鏡の中にある如く(1961年製作の映画)
4.5
イングマール・ベルイマン「神の沈黙」三部作、やっと見始めました。
アカデミー賞 外国語映画賞。
英題「Through a Glass Darkly」は新約聖書に収められた書簡の一つ《コリント人への第一の手紙》 から。
わたしたちは今、鏡におぼろに映ったものを見ている(We see through a glass, darkly)が、いずれはっきり知ることになる。
信仰と、希望と、愛。この三つはいつまでも残る。その中で最も大いなるものは、愛である。
的なお話のようです。

スイスから戻ってきた小説家の父ダビッド、精神を患い退院したものの再発の危険がある娘カーリンと17歳の弟ミーヌス。カーリンの夫・医師のマッティンが、夏休み、孤島で過ごしている。
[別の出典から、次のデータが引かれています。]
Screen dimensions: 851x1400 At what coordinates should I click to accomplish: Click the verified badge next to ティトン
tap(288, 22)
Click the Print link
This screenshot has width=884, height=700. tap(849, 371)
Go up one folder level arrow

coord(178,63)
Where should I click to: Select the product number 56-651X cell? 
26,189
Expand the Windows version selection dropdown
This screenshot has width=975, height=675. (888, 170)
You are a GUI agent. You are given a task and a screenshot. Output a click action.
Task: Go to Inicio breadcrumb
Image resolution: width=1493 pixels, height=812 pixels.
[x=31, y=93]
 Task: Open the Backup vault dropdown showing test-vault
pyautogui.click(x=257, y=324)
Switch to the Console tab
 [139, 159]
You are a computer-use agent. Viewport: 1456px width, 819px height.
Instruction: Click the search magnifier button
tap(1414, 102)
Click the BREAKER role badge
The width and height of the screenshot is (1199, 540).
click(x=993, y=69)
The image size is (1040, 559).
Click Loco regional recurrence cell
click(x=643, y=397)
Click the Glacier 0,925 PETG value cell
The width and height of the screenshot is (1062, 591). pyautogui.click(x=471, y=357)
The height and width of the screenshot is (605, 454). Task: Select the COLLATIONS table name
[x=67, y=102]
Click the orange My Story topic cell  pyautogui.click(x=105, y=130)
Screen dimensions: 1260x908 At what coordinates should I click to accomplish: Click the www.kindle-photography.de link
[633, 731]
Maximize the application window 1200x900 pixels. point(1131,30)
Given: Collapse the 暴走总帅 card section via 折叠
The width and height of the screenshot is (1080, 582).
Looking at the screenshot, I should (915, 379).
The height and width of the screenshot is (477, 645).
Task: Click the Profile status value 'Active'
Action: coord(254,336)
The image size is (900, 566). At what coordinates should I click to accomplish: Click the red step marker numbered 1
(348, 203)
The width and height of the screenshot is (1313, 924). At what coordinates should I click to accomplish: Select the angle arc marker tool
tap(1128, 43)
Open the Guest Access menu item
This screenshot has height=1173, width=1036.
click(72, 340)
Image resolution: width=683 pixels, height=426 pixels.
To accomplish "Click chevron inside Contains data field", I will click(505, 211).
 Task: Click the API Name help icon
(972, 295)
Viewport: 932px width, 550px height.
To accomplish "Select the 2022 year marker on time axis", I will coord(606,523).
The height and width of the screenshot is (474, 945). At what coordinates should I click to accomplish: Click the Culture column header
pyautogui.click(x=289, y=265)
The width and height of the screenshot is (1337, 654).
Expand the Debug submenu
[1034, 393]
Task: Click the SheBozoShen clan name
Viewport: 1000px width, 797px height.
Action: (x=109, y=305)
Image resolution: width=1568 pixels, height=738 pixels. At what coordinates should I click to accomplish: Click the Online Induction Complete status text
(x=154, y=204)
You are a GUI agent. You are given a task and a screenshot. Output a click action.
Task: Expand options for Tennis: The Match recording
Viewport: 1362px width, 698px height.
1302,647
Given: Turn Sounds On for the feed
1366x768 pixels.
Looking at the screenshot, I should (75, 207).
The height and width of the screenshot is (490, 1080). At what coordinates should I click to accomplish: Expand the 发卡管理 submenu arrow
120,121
壁の向こうにいる神がクローゼットから出てくるのを待ち、精神が崩れていくカーリン。
崩れていく娘を観察し小説のネタにしようとしている父。
戯曲を何本も書き、父からはライバル視されているが、思春期ならではの悩めるミーヌス。
カーリンに愛していると伝える事しか出来ない夫マッティン。

カーリンの変化と共に4人の関係も大きく変化します。

私は無神論者か有神論者かと問われれば、窮地に立たされた時だけ都合良く神頼みしてみるテキトー論者?ですが(笑;)、"愛が神そのものなんだ"という父の言葉は、何やら刺さりました。
もちろん、モノクロの映像美はさすがベルイマンです。